A Sketch of Minnewaukon
“As the Pacific ocean stretched out before the astonished gaze of Pizarro, or the grand Mississippi, robed in stately pride, before DeSoto, so Spirit Lake, sleeping beneath her pearly robes, first greeted our vision. Although not able to cope with her larger prototype, the ocean, in point of sublimity, this beautiful sheet of water possesses natural charms seldom equaled. Lying, as it does, surrounded by gently undulating hills and skirted with beautiful groves, to the approaching traveler it presents the appearance of a fleecy cloud floating in a somber sky, forming a picture on which the imagination loves to dwell and which might furnish an ample theme for a poet’s pen or painter’s pencil. ”

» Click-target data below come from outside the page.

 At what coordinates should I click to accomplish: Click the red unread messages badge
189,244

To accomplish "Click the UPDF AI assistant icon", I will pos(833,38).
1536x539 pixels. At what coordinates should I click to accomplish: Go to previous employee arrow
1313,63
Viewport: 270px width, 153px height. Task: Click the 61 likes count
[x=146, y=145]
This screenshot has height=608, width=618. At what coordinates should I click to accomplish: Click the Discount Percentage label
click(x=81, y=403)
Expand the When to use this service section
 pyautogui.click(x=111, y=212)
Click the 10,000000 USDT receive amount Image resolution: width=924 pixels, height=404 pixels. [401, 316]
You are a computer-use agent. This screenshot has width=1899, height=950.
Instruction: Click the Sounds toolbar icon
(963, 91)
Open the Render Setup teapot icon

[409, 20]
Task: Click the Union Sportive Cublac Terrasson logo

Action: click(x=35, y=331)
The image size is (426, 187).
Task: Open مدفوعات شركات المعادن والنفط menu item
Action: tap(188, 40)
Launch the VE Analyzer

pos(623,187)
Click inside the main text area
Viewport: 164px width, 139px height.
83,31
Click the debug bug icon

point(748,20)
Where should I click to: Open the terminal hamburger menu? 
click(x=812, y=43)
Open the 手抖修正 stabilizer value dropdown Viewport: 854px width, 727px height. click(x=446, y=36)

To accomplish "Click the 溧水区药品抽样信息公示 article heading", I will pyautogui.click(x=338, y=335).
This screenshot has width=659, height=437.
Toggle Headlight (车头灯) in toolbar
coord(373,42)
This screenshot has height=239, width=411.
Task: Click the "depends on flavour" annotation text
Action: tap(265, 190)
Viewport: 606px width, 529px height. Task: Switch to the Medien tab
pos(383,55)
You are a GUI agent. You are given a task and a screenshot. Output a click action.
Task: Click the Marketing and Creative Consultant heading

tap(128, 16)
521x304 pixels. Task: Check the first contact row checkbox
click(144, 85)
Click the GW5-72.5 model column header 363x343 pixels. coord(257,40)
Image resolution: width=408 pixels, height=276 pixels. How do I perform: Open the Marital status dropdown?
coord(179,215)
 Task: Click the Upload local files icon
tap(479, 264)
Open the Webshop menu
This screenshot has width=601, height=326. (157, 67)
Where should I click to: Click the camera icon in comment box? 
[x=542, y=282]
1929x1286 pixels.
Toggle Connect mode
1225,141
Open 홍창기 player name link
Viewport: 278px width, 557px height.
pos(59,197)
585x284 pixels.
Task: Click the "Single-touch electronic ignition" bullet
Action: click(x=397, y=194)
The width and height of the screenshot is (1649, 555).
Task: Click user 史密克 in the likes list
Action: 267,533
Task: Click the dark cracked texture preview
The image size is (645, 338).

“This is Spirit Lake in winter. If she is capable of presenting so many attractions under unfavorable circumstances, what may be her charms when freed from the embrace of the ‘Ice King of the North’ by the balmy breath of the smiling liberator, Spring? When she shall have put on her beautiful garments, her skirts of living green embroidered with flowers of the prairies; when her bosom gently heaves when kissed by the loving south wind, and her blue eye reflects the dancing sunbeam? Then she will appear like a precious sapphire in an emerald setting. While Burns was immortalizing Bonnie Doon, Schiller the Rhine, and Pope the Thames, Spirit Lake echoed only the cry of the red man, and the foot of a Longfellow had not yet trodden our western wilds.”
Hoover, Harris. The Tragedy of Okoboji in Annals of Iowa. Vol. 5, No. 1. (April, 1901), 14-26.